A Sicilian Husband - Kate Walker [19]
‘Is it any of your…?’
The silver phone case closed with a dangerous snap and Gio obviously changed his mind about what he had been about to say.
‘My sister-in-law,’ he conceded unexpectedly, but the words were still coldly clipped, falling like shards of ice into the rapidly cooling atmosphere. ‘Signora Megan Santorino. The wife of my half-brother Cesare. You don’t believe me? Here…’
The phone was tossed down onto the bed, sliding across the blue and white bedspread to just within reach of Terrie’s fingers.
‘Ring back—hear for yourself. The redial button is—’
‘I don’t need the redial button!’ Terrie spat, painfully embarrassed by unnecessary instruction, the over-elaborate pretence at concern for her to get it right. ‘I don’t need to ring back! I—I believe you!’
How could she think anything else when she saw the flaring fury in his eyes, the tension that held his long body taut? She’d blundered badly somewhere.
‘Gio—I believe you. Please—I’m sorry. Forgive me.’
For the space of several distinctly uneven heartbeats, he simply glared into her eyes, his jaw set tight, his mouth clamped into a thin line. But then at last, to her infinite relief, he raked both hands through the raven darkness of his hair and nodded slowly.
‘OK,’ he said, his tone losing just a touch of that attacking quality. ‘Fine.’
And that was it? Terrie wondered. Topic closed? Continue as before? She didn’t know if she could.
The sharply heated little exchange had taught her something. A lesson she had more than needed. It had shown her just how little she knew about this man, other than the most basic facts.

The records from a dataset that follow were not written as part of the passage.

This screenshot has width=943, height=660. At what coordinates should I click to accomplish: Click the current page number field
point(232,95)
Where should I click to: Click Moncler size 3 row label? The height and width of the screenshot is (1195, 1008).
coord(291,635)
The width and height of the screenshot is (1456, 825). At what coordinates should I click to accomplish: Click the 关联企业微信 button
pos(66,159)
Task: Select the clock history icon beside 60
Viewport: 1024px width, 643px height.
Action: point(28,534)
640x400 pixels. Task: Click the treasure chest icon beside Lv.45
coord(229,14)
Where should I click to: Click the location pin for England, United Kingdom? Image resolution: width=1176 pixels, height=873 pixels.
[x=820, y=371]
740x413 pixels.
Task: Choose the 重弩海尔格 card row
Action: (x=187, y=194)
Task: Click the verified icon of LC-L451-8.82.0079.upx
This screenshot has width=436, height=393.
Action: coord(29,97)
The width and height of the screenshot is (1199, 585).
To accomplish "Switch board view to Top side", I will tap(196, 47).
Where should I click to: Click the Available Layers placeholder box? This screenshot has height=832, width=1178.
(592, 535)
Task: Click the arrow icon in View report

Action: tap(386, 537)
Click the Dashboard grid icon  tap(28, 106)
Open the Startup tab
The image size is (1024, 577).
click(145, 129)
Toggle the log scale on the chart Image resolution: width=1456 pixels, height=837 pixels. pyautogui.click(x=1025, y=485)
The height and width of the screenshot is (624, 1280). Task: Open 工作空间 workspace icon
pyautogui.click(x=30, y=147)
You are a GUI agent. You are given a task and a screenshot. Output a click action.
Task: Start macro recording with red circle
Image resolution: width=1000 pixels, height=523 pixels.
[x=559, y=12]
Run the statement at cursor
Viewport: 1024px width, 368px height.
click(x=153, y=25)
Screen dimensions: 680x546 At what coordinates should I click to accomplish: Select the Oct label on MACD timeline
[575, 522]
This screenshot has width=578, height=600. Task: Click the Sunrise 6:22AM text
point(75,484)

It had also revealed another side to Gio Cardella. A very different, very disturbing side that was in total contrast to the urbane, courteous, charming man who had been her dinner companion this evening. It had shown her Giovanni Cardella, the hotshot international lawyer, the man who had been in court today prosecuting an important fraud case—and won. In those few, unnervingly uncomfortable moments she had come up against Giovanni Cardella, counsel for the prosecution—and quite frankly it had unnerved her.
‘She’s seven months pregnant.’
The comment caught her unawares, all the more so because of the casually conversational way that Gio delivered it. It was as if the disturbing confrontation hadn’t happened, or he had dismissed it from his mind at once.
‘Who?’
‘Megan. She’s expecting her first baby in May and she’s already as big as a house. She rang to complain about the heat.’
‘The heat!’
Terrie’s eyes went to the windows beyond which, with the typical unreliability of an English spring, the rain had suddenly started to fall, great drops darkening the paving stones in the courtyard outside.
‘Sicily has a very different climate from England.’
‘Of—of course.’
The trace of amusement warming his voice was her undoing. She could feel it heating the blood in her veins, making it throb its way around her body. And if she glanced up she could see the way that a hint of laughter had lit up his eyes, melting the ice that had been in them moments before.
And she wanted that. Needed that change of mood. Because, terrifying as she found it to admit, she now realised that in the few short hours since she had met Giovanni Cardella things had moved on at a pace that she had neither anticipated nor, if she was honest, genuinely wanted. She wouldn’t have believed it possible, but she was already in so deep that it was going to devastate her if she had to back out now.
Or if Gio left her in anger, or some foolish mistake on her part drove him away from her.
‘Well, they brought the coffee,’ Gio muttered drily.
His gesture indicated the tray on the table, the fine china cups and saucers, the silver coffee-pot. The waiter had brought brandy too, the amber-coloured liquid glowing fierily in delicate crystal balloon glasses.
‘So do you want coffee, Teresa?’
She was thrilled to hear a new softness in his voice, the husky note of invitation that held the promise of a future, a beginning, rather than an end.